> INSTRUCTION
Copy out every one of the records below exactly as they appear, keeping each line unchanged.

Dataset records
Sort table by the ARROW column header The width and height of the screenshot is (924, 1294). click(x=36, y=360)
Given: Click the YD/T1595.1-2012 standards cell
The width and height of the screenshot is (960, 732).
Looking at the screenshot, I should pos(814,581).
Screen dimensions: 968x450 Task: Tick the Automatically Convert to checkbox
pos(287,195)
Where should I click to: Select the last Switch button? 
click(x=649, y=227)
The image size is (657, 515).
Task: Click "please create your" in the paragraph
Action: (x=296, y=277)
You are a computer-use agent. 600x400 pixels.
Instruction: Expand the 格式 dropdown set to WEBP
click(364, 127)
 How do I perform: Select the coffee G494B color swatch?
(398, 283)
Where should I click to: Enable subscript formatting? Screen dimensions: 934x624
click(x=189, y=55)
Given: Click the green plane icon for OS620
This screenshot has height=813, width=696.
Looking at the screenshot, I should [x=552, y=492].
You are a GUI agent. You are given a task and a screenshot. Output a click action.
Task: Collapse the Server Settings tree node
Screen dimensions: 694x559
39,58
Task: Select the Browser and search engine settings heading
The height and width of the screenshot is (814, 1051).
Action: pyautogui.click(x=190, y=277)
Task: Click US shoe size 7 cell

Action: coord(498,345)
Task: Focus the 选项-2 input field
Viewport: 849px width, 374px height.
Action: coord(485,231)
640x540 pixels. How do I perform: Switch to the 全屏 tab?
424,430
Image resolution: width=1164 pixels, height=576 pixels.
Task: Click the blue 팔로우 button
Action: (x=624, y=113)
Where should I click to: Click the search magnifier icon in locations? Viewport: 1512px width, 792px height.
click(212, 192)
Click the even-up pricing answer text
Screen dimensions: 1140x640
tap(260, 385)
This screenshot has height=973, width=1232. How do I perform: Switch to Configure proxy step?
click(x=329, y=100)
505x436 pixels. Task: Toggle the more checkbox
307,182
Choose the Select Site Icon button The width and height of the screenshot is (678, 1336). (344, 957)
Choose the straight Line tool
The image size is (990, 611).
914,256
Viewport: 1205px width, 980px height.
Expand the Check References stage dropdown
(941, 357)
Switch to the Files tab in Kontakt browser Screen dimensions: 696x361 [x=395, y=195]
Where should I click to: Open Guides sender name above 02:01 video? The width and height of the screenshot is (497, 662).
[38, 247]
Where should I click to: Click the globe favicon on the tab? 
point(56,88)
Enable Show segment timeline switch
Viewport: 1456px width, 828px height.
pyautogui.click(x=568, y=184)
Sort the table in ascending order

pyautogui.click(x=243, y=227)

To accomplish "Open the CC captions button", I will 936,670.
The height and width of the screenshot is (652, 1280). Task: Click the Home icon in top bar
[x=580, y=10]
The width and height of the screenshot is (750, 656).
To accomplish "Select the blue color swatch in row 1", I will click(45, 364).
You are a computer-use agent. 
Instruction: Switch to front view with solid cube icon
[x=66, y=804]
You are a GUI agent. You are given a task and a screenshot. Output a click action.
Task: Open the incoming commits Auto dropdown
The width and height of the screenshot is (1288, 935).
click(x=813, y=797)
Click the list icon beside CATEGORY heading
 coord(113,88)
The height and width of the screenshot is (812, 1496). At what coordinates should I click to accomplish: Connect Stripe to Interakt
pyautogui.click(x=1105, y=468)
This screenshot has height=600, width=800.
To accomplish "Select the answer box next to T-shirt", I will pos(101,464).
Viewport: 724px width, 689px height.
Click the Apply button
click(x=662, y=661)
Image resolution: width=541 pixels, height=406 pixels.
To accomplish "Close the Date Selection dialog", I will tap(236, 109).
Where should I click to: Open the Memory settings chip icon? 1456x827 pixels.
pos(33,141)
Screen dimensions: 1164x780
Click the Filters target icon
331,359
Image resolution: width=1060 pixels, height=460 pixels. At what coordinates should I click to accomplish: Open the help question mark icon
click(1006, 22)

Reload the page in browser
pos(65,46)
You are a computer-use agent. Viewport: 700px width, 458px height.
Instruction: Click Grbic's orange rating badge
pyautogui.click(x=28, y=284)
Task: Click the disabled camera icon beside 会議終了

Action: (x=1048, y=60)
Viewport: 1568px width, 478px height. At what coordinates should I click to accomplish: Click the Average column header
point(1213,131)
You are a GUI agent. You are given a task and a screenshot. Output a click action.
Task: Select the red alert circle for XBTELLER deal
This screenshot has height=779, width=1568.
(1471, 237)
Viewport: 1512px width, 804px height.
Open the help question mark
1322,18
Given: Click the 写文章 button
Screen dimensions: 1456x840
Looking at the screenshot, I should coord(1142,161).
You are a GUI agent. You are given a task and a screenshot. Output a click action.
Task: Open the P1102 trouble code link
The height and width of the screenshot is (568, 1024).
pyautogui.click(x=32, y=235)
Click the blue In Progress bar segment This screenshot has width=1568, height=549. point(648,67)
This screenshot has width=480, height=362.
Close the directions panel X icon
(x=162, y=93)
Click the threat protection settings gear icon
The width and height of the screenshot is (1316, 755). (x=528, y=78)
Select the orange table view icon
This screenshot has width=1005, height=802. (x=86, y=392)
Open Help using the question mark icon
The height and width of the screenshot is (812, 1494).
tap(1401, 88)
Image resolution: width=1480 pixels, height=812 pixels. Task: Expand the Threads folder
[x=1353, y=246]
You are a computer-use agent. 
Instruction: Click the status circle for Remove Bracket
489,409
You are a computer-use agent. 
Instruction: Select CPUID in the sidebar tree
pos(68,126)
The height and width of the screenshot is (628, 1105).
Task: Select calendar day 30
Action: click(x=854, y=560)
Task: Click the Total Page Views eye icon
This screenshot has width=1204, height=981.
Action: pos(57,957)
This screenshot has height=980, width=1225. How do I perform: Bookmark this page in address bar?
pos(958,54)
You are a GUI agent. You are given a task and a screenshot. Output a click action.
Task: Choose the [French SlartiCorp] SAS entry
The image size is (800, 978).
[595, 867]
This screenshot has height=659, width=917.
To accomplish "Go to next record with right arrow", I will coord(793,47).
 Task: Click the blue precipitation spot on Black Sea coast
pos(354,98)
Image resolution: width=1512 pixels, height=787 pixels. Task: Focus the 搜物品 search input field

> SOLUTION FOR THIS PROBLEM
Sort table by the ARROW column header The width and height of the screenshot is (924, 1294). click(x=36, y=360)
Given: Click the YD/T1595.1-2012 standards cell
The width and height of the screenshot is (960, 732).
Looking at the screenshot, I should pos(814,581).
Screen dimensions: 968x450 Task: Tick the Automatically Convert to checkbox
pos(287,195)
Where should I click to: Select the last Switch button? 
click(x=649, y=227)
The image size is (657, 515).
Task: Click "please create your" in the paragraph
Action: (x=296, y=277)
You are a computer-use agent. 600x400 pixels.
Instruction: Expand the 格式 dropdown set to WEBP
click(364, 127)
 How do I perform: Select the coffee G494B color swatch?
(398, 283)
Where should I click to: Enable subscript formatting? Screen dimensions: 934x624
click(x=189, y=55)
Given: Click the green plane icon for OS620
This screenshot has height=813, width=696.
Looking at the screenshot, I should [x=552, y=492].
You are a GUI agent. You are given a task and a screenshot. Output a click action.
Task: Collapse the Server Settings tree node
Screen dimensions: 694x559
39,58
Task: Select the Browser and search engine settings heading
The height and width of the screenshot is (814, 1051).
Action: pyautogui.click(x=190, y=277)
Task: Click US shoe size 7 cell

Action: coord(498,345)
Task: Focus the 选项-2 input field
Viewport: 849px width, 374px height.
Action: coord(485,231)
640x540 pixels. How do I perform: Switch to the 全屏 tab?
424,430
Image resolution: width=1164 pixels, height=576 pixels.
Task: Click the blue 팔로우 button
Action: (x=624, y=113)
Where should I click to: Click the search magnifier icon in locations? Viewport: 1512px width, 792px height.
click(212, 192)
Click the even-up pricing answer text
Screen dimensions: 1140x640
tap(260, 385)
This screenshot has height=973, width=1232. How do I perform: Switch to Configure proxy step?
click(x=329, y=100)
505x436 pixels. Task: Toggle the more checkbox
307,182
Choose the Select Site Icon button The width and height of the screenshot is (678, 1336). (344, 957)
Choose the straight Line tool
The image size is (990, 611).
914,256
Viewport: 1205px width, 980px height.
Expand the Check References stage dropdown
(941, 357)
Switch to the Files tab in Kontakt browser Screen dimensions: 696x361 [x=395, y=195]
Where should I click to: Open Guides sender name above 02:01 video? The width and height of the screenshot is (497, 662).
[38, 247]
Where should I click to: Click the globe favicon on the tab? 
point(56,88)
Enable Show segment timeline switch
Viewport: 1456px width, 828px height.
pyautogui.click(x=568, y=184)
Sort the table in ascending order

pyautogui.click(x=243, y=227)

To accomplish "Open the CC captions button", I will 936,670.
The height and width of the screenshot is (652, 1280). Task: Click the Home icon in top bar
[x=580, y=10]
The width and height of the screenshot is (750, 656).
To accomplish "Select the blue color swatch in row 1", I will click(45, 364).
You are a computer-use agent. 
Instruction: Switch to front view with solid cube icon
[x=66, y=804]
You are a GUI agent. You are given a task and a screenshot. Output a click action.
Task: Open the incoming commits Auto dropdown
The width and height of the screenshot is (1288, 935).
click(x=813, y=797)
Click the list icon beside CATEGORY heading
 coord(113,88)
The height and width of the screenshot is (812, 1496). At what coordinates should I click to accomplish: Connect Stripe to Interakt
pyautogui.click(x=1105, y=468)
This screenshot has height=600, width=800.
To accomplish "Select the answer box next to T-shirt", I will pos(101,464).
Viewport: 724px width, 689px height.
Click the Apply button
click(x=662, y=661)
Image resolution: width=541 pixels, height=406 pixels.
To accomplish "Close the Date Selection dialog", I will tap(236, 109).
Where should I click to: Open the Memory settings chip icon? 1456x827 pixels.
pos(33,141)
Screen dimensions: 1164x780
Click the Filters target icon
331,359
Image resolution: width=1060 pixels, height=460 pixels. At what coordinates should I click to accomplish: Open the help question mark icon
click(1006, 22)

Reload the page in browser
pos(65,46)
You are a computer-use agent. Viewport: 700px width, 458px height.
Instruction: Click Grbic's orange rating badge
pyautogui.click(x=28, y=284)
Task: Click the disabled camera icon beside 会議終了

Action: (x=1048, y=60)
Viewport: 1568px width, 478px height. At what coordinates should I click to accomplish: Click the Average column header
point(1213,131)
You are a GUI agent. You are given a task and a screenshot. Output a click action.
Task: Select the red alert circle for XBTELLER deal
This screenshot has height=779, width=1568.
(1471, 237)
Viewport: 1512px width, 804px height.
Open the help question mark
1322,18
Given: Click the 写文章 button
Screen dimensions: 1456x840
Looking at the screenshot, I should coord(1142,161).
You are a GUI agent. You are given a task and a screenshot. Output a click action.
Task: Open the P1102 trouble code link
The height and width of the screenshot is (568, 1024).
pyautogui.click(x=32, y=235)
Click the blue In Progress bar segment This screenshot has width=1568, height=549. point(648,67)
This screenshot has width=480, height=362.
Close the directions panel X icon
(x=162, y=93)
Click the threat protection settings gear icon
The width and height of the screenshot is (1316, 755). (x=528, y=78)
Select the orange table view icon
This screenshot has width=1005, height=802. (x=86, y=392)
Open Help using the question mark icon
The height and width of the screenshot is (812, 1494).
tap(1401, 88)
Image resolution: width=1480 pixels, height=812 pixels. Task: Expand the Threads folder
[x=1353, y=246]
You are a computer-use agent. 
Instruction: Click the status circle for Remove Bracket
489,409
You are a computer-use agent. 
Instruction: Select CPUID in the sidebar tree
pos(68,126)
The height and width of the screenshot is (628, 1105).
Task: Select calendar day 30
Action: click(x=854, y=560)
Task: Click the Total Page Views eye icon
This screenshot has width=1204, height=981.
Action: pos(57,957)
This screenshot has height=980, width=1225. How do I perform: Bookmark this page in address bar?
pos(958,54)
You are a GUI agent. You are given a task and a screenshot. Output a click action.
Task: Choose the [French SlartiCorp] SAS entry
The image size is (800, 978).
[595, 867]
This screenshot has height=659, width=917.
To accomplish "Go to next record with right arrow", I will coord(793,47).
 Task: Click the blue precipitation spot on Black Sea coast
pos(354,98)
Image resolution: width=1512 pixels, height=787 pixels. Task: Focus the 搜物品 search input field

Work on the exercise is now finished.